- **Task details**
Give the data below as a numbered list with one line per entry, leaving out blank lines.

++++++

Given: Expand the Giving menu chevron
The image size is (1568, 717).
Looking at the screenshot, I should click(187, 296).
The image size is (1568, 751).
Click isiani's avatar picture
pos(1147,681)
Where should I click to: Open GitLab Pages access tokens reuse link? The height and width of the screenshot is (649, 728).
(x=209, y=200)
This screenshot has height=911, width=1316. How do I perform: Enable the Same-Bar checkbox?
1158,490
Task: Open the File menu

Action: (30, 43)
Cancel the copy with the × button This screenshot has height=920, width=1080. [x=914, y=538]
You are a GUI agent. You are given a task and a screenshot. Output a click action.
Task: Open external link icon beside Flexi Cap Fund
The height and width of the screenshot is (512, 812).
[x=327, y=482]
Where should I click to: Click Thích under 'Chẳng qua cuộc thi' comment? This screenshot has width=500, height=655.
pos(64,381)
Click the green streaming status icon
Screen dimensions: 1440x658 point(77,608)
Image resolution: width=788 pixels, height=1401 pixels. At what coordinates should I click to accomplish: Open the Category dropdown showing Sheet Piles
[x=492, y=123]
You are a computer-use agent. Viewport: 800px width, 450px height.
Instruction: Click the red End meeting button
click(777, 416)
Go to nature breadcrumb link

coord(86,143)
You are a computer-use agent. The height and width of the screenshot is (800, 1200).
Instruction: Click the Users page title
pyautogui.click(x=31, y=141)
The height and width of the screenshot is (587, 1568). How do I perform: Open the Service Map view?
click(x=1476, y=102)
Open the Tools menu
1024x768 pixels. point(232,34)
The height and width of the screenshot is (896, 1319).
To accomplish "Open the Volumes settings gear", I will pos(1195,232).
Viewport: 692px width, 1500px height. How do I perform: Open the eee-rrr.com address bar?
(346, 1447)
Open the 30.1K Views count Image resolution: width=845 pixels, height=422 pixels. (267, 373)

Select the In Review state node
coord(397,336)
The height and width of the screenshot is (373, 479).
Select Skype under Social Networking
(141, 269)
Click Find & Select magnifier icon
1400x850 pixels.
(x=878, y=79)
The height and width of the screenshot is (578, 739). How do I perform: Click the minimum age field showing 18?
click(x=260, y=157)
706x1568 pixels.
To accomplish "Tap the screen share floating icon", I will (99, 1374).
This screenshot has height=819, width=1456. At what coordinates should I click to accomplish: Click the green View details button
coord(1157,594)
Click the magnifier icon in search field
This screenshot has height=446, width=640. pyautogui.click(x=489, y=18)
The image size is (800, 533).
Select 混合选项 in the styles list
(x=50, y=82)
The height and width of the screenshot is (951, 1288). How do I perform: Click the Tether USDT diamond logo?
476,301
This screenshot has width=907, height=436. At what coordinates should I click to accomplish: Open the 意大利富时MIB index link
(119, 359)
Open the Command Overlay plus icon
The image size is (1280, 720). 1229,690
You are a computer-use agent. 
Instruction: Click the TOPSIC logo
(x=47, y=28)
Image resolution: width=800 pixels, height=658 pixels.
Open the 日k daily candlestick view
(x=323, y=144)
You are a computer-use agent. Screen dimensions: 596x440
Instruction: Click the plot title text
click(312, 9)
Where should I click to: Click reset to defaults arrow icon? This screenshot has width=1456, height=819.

++++++

- **Exercise output**
1. Given: Expand the Giving menu chevron
2. The image size is (1568, 717).
3. Looking at the screenshot, I should click(187, 296).
4. The image size is (1568, 751).
5. Click isiani's avatar picture
6. pos(1147,681)
7. Where should I click to: Open GitLab Pages access tokens reuse link? The height and width of the screenshot is (649, 728).
8. (x=209, y=200)
9. This screenshot has height=911, width=1316. How do I perform: Enable the Same-Bar checkbox?
10. 1158,490
11. Task: Open the File menu
12. Action: (30, 43)
13. Cancel the copy with the × button This screenshot has height=920, width=1080. [x=914, y=538]
14. You are a GUI agent. You are given a task and a screenshot. Output a click action.
15. Task: Open external link icon beside Flexi Cap Fund
16. The height and width of the screenshot is (512, 812).
17. [x=327, y=482]
18. Where should I click to: Click Thích under 'Chẳng qua cuộc thi' comment? This screenshot has width=500, height=655.
19. pos(64,381)
20. Click the green streaming status icon
21. Screen dimensions: 1440x658 point(77,608)
22. Image resolution: width=788 pixels, height=1401 pixels. At what coordinates should I click to accomplish: Open the Category dropdown showing Sheet Piles
23. [x=492, y=123]
24. You are a computer-use agent. Viewport: 800px width, 450px height.
25. Instruction: Click the red End meeting button
26. click(777, 416)
27. Go to nature breadcrumb link
28. coord(86,143)
29. You are a computer-use agent. The height and width of the screenshot is (800, 1200).
30. Instruction: Click the Users page title
31. pyautogui.click(x=31, y=141)
32. The height and width of the screenshot is (587, 1568). How do I perform: Open the Service Map view?
33. click(x=1476, y=102)
34. Open the Tools menu
35. 1024x768 pixels. point(232,34)
36. The height and width of the screenshot is (896, 1319).
37. To accomplish "Open the Volumes settings gear", I will pos(1195,232).
38. Viewport: 692px width, 1500px height. How do I perform: Open the eee-rrr.com address bar?
39. (346, 1447)
40. Open the 30.1K Views count Image resolution: width=845 pixels, height=422 pixels. (267, 373)
41. Select the In Review state node
42. coord(397,336)
43. The height and width of the screenshot is (373, 479).
44. Select Skype under Social Networking
45. (141, 269)
46. Click Find & Select magnifier icon
47. 1400x850 pixels.
48. (x=878, y=79)
49. The height and width of the screenshot is (578, 739). How do I perform: Click the minimum age field showing 18?
50. click(x=260, y=157)
51. 706x1568 pixels.
52. To accomplish "Tap the screen share floating icon", I will (99, 1374).
53. This screenshot has height=819, width=1456. At what coordinates should I click to accomplish: Click the green View details button
54. coord(1157,594)
55. Click the magnifier icon in search field
56. This screenshot has height=446, width=640. pyautogui.click(x=489, y=18)
57. The image size is (800, 533).
58. Select 混合选项 in the styles list
59. (x=50, y=82)
60. The height and width of the screenshot is (951, 1288). How do I perform: Click the Tether USDT diamond logo?
61. 476,301
62. This screenshot has width=907, height=436. At what coordinates should I click to accomplish: Open the 意大利富时MIB index link
63. (119, 359)
64. Open the Command Overlay plus icon
65. The image size is (1280, 720). 1229,690
66. You are a computer-use agent. 
67. Instruction: Click the TOPSIC logo
68. (x=47, y=28)
69. Image resolution: width=800 pixels, height=658 pixels.
70. Open the 日k daily candlestick view
71. (x=323, y=144)
72. You are a computer-use agent. Screen dimensions: 596x440
73. Instruction: Click the plot title text
74. click(312, 9)
75. Where should I click to: Click reset to defaults arrow icon? This screenshot has width=1456, height=819.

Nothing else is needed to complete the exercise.